For first-responder offices and agencies that developed, purchased, or received homegrown train-the-trainer programs and/or independent-contractor packages, the solutions they now possess can soon become outdated. HSPD-8 dictates that these types of first-responder training programs, when fully executed, must be in alignment both with the standardization guidelines set forth in the directive and with the national preparedness goals also set forth in that document. Governmental and nongovernmental standards-making bodies will therefore have to consult closely with one another in order to apply or develop nationally accepted standards.
Customizing the Matrix
One of the many objectives set for American National Standards Institute (ANSI) workshops that have been developed is to identify existing standards. Those include, but are not limited to: standards under development; gaps in the standardization of training programs for first responders that will be dealing with WMD events; and any existing or required conformity-assessment programs.
ANSI's first-responders training workshops will seek to capture this information in a matrix structure and classify the standards in accordance with DHS Office of Domestic Preparedness (ODP) guidelines, and will include the following sectors in the matrix:
- Private sector
- Law enforcement
- Fire service
- Public works
- Public health
- Emergency medical services (pre-hospital)
- Hazardous materials
- Public information
- Health care
- State and local emergency management
Customizing the standards appropriate to each of these sectors should ensure that the relevant content and accepted methods of delivery comply with the training standards necessary for the first responders in each sector to perform their assigned missions. The standards also will have to be embedded, by service designation, in the tasks associated with the Universal Task List (UTL), In a perfect world, the HSPD-8 readiness metrics system should be able to support the assessment of the nation's overall preparedness to respond to major events, especially those involving acts of terrorism. However, herein lies the Gordian's knot created by HSPD-8. It is almost paradoxical that, although many questions raised when the umbrella term “achieving readiness” is discussed are simple to state and easy to understand, the answers to those questions require a deeper and more intricate understanding of the assessment “platforms” used and the politics behind them.
In that context, a theoretically balanced investment means standardization within, and taking cognizance of, the following:
- The development of a standardized national WMD exercise assessment methodology (covering joint jurisdictional responses - i.e., local, state, federal, and tribal, as well as joint civil-military);
- A standardized extent of play that encompasses the UTL taxonomy;
- Taxonomy that connects UTL tasks with the organizations participating in each task; and
- A supporting standardized corrective-action process in which each of the discrepancies noted will address deficiencies-of policy, organization, training, materials/ equipment, leadership, personnel, and facilities-in the response programs of the local, state, federal, and tribal governments participating.

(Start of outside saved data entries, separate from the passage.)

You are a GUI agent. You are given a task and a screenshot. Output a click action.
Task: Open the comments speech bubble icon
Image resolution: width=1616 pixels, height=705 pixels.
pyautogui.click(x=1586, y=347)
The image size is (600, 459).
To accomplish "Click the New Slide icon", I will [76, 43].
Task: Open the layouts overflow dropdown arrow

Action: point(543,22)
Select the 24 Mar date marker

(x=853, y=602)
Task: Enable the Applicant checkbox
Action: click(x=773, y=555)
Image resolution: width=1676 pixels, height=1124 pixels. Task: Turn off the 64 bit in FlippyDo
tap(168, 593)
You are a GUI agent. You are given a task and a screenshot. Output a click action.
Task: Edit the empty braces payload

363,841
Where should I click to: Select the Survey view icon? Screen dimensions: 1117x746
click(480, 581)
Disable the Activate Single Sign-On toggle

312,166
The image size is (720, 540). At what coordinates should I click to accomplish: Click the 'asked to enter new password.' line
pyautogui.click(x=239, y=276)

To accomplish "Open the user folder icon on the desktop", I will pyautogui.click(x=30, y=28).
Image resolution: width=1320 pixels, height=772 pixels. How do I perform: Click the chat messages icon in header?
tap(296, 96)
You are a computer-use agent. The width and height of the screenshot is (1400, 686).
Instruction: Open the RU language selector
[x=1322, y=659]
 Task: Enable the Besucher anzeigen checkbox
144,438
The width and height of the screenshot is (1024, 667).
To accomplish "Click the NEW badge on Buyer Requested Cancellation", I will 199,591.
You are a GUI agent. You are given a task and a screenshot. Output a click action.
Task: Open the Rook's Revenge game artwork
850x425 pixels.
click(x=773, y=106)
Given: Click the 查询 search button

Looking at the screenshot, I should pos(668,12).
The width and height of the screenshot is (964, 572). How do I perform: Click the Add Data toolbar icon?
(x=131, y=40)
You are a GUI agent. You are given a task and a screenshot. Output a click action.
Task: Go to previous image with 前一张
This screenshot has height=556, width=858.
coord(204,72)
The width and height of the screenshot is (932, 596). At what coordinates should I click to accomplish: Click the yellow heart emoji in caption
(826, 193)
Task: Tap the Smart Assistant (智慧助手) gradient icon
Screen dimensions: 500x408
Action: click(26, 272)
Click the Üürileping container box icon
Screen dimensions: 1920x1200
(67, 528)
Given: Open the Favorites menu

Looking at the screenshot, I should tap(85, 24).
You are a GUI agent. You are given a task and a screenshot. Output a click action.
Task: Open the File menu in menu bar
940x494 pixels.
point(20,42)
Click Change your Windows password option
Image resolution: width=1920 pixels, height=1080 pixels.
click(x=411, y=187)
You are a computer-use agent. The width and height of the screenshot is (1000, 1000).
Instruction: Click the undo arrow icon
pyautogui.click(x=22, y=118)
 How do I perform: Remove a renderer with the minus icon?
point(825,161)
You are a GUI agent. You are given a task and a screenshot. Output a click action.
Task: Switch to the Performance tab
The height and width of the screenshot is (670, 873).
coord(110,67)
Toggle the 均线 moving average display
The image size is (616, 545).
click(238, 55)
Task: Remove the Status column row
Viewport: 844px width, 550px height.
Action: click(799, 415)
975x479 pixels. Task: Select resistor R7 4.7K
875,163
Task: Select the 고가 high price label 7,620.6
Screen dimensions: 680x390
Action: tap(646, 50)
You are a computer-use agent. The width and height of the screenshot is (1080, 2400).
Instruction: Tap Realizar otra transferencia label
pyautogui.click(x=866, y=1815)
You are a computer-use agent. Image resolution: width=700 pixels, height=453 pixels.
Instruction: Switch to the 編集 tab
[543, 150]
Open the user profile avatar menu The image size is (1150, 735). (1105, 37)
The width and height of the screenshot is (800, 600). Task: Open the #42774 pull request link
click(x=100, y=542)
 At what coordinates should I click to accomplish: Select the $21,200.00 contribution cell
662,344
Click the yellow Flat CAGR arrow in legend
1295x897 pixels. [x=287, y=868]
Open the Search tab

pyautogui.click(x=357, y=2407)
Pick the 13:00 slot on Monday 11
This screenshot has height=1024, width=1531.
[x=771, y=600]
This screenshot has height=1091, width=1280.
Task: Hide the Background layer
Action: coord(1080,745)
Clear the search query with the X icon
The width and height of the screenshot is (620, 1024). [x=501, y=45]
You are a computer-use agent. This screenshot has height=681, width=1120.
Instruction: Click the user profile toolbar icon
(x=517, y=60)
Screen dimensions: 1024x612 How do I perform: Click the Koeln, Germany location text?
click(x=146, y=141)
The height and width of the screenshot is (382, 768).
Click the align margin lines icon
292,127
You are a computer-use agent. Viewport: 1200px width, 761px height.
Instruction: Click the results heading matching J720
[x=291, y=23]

To achieve a standard level of readiness, participants must have the analytical tools necessary both to streamline the time it takes to produce requirements and to ensure the accuracy of the information needed to connect the dots.
As DHS looks downward in its efforts to develop appropriate standards for national use, it must recognize that the first-responder organizations at lower levels of government are looking upward for guidance, while at the same time collaboratively developing their own standards for national preparedness.